La petición promovida en Change.org para impedir la utilización de una gata en esa fiesta ha superado las 140.000 firmas en apenas unos días. Ante la evidencia de que los organizadores del festejo no saben cómo se comporta un felino, los promotores de la recogida de firmas explican que los gatos no se adaptan bien a manipulaciones de personas desconocidas ni a los cambios de localización. Además, son extremadamente sensibles a los ruidos, que les pueden generar un gran estrés y sufrimiento.

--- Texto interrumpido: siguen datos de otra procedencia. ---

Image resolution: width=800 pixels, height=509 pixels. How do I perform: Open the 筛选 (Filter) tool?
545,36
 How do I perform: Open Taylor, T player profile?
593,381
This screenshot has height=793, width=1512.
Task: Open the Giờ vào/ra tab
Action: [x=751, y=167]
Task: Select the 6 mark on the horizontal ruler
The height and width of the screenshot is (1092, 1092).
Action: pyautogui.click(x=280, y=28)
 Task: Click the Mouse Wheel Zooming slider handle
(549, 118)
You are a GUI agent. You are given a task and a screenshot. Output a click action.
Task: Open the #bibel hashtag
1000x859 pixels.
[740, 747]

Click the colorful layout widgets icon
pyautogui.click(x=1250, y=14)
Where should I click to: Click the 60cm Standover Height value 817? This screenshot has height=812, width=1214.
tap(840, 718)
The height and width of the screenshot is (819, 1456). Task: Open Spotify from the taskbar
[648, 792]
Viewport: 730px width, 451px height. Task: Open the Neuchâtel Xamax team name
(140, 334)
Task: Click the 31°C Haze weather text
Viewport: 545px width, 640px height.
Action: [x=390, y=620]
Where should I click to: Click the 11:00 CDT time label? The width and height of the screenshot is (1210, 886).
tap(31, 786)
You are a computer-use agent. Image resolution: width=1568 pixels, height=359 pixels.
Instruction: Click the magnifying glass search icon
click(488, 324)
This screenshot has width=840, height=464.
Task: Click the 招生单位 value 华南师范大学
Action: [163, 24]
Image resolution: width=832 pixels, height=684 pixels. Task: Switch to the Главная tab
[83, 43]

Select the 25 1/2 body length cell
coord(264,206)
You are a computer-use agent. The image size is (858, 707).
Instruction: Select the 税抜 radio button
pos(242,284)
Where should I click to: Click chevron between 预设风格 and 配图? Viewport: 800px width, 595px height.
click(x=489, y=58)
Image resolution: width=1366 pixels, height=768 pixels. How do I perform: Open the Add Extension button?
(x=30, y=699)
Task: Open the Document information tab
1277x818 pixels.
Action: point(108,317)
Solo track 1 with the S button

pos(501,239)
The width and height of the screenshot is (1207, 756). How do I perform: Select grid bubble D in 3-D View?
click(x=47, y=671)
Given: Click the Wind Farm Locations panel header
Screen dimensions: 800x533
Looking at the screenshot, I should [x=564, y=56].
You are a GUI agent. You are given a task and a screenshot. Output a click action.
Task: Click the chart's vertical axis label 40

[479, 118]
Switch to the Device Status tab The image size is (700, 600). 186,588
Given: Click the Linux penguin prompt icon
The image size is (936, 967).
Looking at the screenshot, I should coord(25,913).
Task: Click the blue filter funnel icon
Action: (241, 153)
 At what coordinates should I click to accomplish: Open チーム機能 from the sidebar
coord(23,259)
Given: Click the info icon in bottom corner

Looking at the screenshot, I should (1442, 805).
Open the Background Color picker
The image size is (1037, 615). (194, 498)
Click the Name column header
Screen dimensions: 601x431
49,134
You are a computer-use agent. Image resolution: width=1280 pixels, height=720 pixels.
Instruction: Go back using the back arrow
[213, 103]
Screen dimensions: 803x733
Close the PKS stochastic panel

La Asociación de Veterinarios Abolicionistas de la Tauromaquia y del Maltrato Animal (Avatma) ha difundido un informe en el que explican que el proceso de domesticación no ha alterado profundamente las características morfológicas, fisiológicas, conductuales y ecológicas de los gatos. Es un animal territorial que desarrolla fuertes vínculos con el lugar que habita. Para los gatos, la idea de tranquilidad se relaciona con un espacio conocido que consideran su territorio. Por esta razón, cuantos menos paseos involuntarios realicen más cómodos estarán.
El informe explica cómo se desarrollan en los gatos las respuestas ante los agentes estresantes, que en el caso del festejo que nos ocupa son evidentes. Esas respuestas son más severas cuanto más percibe el gato que no puede controlar ese agente estresante ni escapar de él, justo lo que sucede en este caso. Cambios en su entorno, manipulaciones por parte de humanos, ruidos fuertes o no conocidos, movimientos bruscos, lugares u objetos novedosos, proximidad de extraños en su espacio, son algunas de las circunstancias que más pueden estresar a un gato.
Por si todo eso fuera poco, el estrés sufrido y los olores que han generado su respuesta fisológica pueden generar reacciones de miedo y agresividad en otros gatos, provocando un problema añadido a la gata una vez “liberada”. Eso, suponiendo que no se pierda o no sufra cualquier tipo de accidente en la huida desesperada. Con todo ello, el informe de Avatma concluye que la celebración de ese festejo es un acto “aversivo, peligroso y cruel” desde el mismo momento en que se atrapa a la gata, cuyas consecuencias pueden incluir todo tipo de trastornos y la muerte. La autorización del mismo, por tanto, puede considerarse “un acto de negligencia y maltrato que debe ser corregido de inmediato”.
Si los responsables del festejo no leen el informe de Avatma, cosa que les pedimos que hagan, basta con haber convivido alguna vez con un gato y ver cómo se comportan ante desconocidos que se mueven bruscamente o ante ruidos estridentes. Basta con preguntar a cualquier persona que conviva con un gato como parte de su familia si permitiría que le sometieran a esa aberración.
Aunque la verdad es que debería bastar con recordar que estamos en 2017, pleno siglo XXI, y no en 1477, aunque en algunos ámbitos parezca que no hemos aprendido nada desde entonces. A estas alturas la tradición por sí sola no puede ser un argumento. De hecho, afortunadamente no basta con ese argumento para recuperar atrocidades que eran normales y habituales hace un tiempo. Puestos en la balanza de la ética y de nuestra humanidad, la vida de un animal y su derecho a no ser sometido a sufrimiento tienen que pesar más que el derecho de unos vecinos a divertirse. Les recordamos, además, que el rumbo que tome la gata tendrá más que ver con su desesperación que con el futuro de las cosechas, y que 540 años después seguir dominados por la superstición para aferrarse a la barbarie choca de bruces contra la evolución.